#### Text provided

Diversity is guaranteed to help companies reach their objectives. Well-integrated organizations are proven to innovate, create new products, and achieve higher revenue better than the rest.

But does bringing in new perspectives help you sustain a culture of ethics and compliance?

Like ethics and compliance, the challenges to diversity are many, from prejudice to different interpretations and language barriers. In both dynamics, miscommunications can occur and have disastrous effects within the organization. But the same toolkit can be applied to both circumstances.

Today, we’ll discuss how the principles of workplace diversity enhance the impact of a regulatory compliance program. Read below for a research-based approach to operationalizing and improving regulatory compliance in your organization.

How a Culture of Diversity Translates Into a Culture of Ethics and Compliance

Similar to a culture of diversity, the first step in creating a culture of compliance is for leadership to declare a set of guiding principles. Establishing guidelines raises awareness with managers and employees. It then seeds the workplace with a guiding voice that both predicts adherence and mitigates risk.

Unlike in homogenous days, diversity culture has increased the threat of scrutiny. Diversity task forces are now used to reduce bias, as research shows employees acting with less bias when they might be asked to explain their actions.

If leaders coach employees about the essential nature of compliance, this same framework applies to regulatory compliance. Threatening employees with negative incentive – comply or else, diversity or else – is ineffective at steering action. Changing behavior requires accountability, not just value signaling.

To encourage adherence, go beyond ethics and compliance training. Create structures that encourage active participation. Use a routine compliance assessment to engage employees around regulatory issues. This will reiterate the importance of compliance while emphasizing the need for individual action that aligns with positive results both on paper and in the workplace.

Research by Deloitte found that people must feel included in order to fully contribute to elective workplace processes. To shift attitudes, call employees to attention.

########
#### Dataset content

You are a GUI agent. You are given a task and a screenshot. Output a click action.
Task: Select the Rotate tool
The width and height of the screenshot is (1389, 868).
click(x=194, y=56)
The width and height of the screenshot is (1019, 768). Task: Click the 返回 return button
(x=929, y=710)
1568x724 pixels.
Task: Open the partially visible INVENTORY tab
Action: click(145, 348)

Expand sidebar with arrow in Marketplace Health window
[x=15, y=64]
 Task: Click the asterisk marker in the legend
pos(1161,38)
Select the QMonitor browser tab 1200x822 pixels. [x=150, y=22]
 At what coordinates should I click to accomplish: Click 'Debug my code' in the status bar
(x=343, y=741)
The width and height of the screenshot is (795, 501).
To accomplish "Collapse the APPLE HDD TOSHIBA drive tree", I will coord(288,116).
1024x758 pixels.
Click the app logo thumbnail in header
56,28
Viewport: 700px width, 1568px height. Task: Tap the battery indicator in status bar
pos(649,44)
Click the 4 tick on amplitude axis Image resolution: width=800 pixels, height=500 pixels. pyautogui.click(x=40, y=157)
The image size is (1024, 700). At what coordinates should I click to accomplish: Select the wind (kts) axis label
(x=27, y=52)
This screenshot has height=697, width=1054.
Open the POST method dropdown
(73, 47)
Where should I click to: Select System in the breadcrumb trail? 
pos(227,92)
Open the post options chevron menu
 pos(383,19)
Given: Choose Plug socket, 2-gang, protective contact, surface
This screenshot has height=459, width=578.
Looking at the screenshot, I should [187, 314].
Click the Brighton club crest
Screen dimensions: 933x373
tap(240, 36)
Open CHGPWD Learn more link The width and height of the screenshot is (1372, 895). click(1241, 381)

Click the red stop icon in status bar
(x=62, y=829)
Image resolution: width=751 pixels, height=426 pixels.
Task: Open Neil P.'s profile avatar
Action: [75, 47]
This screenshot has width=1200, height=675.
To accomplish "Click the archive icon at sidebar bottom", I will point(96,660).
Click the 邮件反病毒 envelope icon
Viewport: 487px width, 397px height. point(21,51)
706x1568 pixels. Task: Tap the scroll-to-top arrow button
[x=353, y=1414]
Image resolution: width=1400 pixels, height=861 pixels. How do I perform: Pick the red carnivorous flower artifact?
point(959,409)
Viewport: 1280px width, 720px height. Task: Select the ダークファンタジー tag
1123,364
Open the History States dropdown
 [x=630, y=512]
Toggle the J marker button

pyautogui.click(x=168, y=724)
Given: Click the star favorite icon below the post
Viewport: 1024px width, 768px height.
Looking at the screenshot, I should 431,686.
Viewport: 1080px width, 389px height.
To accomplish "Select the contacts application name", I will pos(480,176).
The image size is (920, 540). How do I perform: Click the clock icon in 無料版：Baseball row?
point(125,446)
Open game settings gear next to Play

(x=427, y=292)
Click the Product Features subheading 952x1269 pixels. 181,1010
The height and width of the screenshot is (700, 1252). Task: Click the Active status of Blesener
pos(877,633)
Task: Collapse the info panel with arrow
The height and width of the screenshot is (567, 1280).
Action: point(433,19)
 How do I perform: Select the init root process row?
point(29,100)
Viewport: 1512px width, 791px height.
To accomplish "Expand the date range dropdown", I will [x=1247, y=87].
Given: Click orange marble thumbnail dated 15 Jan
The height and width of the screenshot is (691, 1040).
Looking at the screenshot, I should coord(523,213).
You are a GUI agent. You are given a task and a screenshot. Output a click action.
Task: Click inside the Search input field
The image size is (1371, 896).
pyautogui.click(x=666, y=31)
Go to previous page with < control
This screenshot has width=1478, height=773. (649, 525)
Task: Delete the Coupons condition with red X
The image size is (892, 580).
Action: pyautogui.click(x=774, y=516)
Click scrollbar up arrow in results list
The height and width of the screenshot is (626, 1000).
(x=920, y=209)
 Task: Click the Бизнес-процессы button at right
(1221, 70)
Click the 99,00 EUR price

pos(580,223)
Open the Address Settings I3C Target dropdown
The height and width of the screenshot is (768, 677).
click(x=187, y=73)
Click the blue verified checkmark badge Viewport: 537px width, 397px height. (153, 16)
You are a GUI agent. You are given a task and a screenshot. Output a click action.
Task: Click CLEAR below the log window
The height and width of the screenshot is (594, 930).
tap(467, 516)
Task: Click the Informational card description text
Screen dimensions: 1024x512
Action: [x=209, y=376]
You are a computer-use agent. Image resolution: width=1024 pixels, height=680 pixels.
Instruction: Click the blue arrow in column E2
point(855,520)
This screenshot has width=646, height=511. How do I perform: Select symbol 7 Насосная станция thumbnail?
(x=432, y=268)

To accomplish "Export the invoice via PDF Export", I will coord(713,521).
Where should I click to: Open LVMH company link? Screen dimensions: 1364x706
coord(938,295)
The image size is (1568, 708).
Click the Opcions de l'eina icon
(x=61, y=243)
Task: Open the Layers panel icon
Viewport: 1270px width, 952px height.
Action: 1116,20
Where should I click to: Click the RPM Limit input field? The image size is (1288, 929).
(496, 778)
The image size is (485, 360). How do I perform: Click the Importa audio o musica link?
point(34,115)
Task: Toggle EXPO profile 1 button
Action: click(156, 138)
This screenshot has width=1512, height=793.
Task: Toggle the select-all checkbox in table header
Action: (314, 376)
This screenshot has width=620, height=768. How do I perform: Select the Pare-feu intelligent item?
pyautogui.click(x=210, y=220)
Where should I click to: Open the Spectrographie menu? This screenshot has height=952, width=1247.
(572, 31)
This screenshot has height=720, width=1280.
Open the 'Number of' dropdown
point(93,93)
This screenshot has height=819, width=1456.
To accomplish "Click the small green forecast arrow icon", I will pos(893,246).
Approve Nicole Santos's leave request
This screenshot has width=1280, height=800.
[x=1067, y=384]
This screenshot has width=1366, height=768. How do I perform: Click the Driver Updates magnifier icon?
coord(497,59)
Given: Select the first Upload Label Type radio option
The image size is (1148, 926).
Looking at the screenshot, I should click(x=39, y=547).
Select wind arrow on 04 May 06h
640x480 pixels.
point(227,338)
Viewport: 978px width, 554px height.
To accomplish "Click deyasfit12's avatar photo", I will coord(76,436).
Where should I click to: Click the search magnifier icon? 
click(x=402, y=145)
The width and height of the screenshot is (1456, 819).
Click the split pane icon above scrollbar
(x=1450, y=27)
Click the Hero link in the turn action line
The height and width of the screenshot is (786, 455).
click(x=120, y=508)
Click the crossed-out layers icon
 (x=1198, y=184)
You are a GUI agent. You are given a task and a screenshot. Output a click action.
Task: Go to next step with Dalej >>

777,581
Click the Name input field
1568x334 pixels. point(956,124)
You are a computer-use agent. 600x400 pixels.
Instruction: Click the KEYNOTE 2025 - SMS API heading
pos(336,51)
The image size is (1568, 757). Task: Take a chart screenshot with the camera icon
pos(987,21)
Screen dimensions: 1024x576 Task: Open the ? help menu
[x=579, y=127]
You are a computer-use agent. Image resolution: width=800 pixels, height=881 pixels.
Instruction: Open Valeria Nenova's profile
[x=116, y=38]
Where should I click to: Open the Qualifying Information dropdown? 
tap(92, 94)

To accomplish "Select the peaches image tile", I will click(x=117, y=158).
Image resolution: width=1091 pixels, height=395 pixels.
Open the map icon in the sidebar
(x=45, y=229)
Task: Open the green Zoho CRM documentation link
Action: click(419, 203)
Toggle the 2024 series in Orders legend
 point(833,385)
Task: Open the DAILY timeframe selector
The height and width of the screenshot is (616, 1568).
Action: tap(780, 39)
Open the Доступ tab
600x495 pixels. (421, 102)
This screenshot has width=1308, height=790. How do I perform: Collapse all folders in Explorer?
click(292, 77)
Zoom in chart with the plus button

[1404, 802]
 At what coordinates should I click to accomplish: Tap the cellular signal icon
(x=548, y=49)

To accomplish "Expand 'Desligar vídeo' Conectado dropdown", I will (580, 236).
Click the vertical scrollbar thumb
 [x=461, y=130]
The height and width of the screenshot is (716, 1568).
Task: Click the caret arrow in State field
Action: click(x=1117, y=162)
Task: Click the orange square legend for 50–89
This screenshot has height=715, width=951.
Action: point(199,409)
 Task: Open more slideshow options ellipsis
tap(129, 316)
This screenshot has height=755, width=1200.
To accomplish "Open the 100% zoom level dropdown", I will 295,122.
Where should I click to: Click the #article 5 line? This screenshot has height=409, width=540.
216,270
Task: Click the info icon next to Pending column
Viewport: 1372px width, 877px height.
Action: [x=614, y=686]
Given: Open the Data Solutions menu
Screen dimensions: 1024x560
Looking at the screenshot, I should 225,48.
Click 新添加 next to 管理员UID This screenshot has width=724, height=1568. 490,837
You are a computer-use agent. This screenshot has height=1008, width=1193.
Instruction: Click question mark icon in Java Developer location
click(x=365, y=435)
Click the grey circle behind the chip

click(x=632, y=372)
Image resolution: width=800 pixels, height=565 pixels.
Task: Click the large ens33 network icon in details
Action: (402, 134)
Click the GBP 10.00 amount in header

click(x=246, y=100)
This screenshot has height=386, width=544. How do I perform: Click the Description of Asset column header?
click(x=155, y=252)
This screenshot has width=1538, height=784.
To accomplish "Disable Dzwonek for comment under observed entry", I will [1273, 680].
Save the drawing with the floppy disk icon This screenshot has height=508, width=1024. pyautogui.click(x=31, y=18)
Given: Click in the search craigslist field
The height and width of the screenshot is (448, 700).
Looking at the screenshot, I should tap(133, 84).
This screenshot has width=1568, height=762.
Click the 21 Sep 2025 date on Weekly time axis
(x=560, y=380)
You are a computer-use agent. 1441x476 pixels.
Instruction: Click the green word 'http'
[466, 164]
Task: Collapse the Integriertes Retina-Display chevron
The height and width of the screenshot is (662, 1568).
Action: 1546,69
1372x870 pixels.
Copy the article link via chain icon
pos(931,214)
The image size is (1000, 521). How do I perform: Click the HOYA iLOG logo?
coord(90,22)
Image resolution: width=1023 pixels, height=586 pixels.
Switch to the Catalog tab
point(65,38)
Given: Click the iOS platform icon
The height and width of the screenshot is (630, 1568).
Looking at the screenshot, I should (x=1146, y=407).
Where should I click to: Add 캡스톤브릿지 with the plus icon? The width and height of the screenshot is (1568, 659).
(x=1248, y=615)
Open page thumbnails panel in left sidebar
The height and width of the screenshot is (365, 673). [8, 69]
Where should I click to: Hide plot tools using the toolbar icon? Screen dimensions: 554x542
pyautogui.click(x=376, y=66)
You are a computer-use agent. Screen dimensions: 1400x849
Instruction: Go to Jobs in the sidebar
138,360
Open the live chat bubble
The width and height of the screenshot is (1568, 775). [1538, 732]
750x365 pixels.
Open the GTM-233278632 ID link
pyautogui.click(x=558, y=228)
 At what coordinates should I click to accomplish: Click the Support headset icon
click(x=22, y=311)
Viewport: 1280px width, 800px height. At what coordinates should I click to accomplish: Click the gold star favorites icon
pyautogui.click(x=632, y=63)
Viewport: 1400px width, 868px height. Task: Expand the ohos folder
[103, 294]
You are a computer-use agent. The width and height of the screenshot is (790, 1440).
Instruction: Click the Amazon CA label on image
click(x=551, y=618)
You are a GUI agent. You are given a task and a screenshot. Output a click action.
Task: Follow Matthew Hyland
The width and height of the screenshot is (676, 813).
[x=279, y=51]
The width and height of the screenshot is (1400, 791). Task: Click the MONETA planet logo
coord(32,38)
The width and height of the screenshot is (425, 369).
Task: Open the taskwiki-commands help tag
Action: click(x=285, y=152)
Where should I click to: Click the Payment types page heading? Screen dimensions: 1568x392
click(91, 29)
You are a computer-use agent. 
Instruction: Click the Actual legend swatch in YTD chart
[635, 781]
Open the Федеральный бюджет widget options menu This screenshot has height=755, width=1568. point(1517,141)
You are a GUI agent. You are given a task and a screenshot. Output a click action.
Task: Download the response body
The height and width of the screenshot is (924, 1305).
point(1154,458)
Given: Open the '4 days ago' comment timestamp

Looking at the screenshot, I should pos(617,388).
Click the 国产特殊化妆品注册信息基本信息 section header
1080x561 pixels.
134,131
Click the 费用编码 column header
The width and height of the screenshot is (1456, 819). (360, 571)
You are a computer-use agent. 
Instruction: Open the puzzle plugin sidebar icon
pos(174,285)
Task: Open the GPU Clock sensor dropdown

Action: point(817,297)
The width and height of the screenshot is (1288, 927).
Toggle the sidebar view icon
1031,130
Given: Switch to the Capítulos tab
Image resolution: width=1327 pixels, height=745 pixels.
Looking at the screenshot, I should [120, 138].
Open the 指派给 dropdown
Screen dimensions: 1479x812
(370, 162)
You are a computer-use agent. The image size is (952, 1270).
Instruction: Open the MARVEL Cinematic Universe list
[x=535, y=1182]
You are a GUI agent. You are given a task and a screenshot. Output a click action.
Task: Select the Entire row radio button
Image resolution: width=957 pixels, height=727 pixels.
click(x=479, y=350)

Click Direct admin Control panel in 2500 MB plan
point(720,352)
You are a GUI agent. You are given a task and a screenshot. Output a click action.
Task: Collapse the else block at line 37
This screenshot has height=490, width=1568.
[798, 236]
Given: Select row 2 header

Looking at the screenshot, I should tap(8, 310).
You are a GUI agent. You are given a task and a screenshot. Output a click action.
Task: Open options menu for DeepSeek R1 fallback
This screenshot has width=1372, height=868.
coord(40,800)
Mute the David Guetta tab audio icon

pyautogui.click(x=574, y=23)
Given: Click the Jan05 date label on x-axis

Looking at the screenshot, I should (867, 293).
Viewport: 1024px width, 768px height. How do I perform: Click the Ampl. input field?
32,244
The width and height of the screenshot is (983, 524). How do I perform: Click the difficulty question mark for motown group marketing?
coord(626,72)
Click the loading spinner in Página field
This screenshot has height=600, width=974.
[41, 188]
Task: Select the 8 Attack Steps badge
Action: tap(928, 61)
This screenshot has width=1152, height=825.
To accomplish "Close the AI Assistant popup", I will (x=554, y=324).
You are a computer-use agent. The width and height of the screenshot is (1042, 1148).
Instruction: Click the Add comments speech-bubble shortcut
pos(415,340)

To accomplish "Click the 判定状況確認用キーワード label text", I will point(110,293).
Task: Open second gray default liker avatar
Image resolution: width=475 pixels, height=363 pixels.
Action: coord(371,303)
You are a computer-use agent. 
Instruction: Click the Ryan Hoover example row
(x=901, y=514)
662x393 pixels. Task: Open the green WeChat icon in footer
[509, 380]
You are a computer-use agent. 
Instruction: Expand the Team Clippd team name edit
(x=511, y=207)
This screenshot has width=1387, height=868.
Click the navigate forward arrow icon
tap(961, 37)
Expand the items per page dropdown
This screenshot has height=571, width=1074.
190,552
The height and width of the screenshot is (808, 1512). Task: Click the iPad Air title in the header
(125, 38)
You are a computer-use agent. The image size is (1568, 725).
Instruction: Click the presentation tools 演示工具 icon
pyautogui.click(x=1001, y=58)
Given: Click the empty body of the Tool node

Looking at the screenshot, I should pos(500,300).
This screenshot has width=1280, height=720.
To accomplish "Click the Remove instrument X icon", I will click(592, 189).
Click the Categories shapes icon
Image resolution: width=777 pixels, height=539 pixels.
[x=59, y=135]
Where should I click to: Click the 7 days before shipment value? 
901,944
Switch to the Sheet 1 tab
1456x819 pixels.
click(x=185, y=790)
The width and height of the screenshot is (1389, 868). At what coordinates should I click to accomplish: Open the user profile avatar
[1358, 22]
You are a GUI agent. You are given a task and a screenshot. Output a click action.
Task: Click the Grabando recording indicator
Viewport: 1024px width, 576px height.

########

◆ To be done
Reproduce the stretch of the diversity and compliance article from "If leaders coach" through "employees to attention.", word for word. The entries bear no relation to the diversity and compliance article.

◆ Result
If leaders coach employees about the essential nature of compliance, this same framework applies to regulatory compliance. Threatening employees with negative incentive – comply or else, diversity or else – is ineffective at steering action. Changing behavior requires accountability, not just value signaling.

To encourage adherence, go beyond ethics and compliance training. Create structures that encourage active participation. Use a routine compliance assessment to engage employees around regulatory issues. This will reiterate the importance of compliance while emphasizing the need for individual action that aligns with positive results both on paper and in the workplace.

Research by Deloitte found that people must feel included in order to fully contribute to elective workplace processes. To shift attitudes, call employees to attention.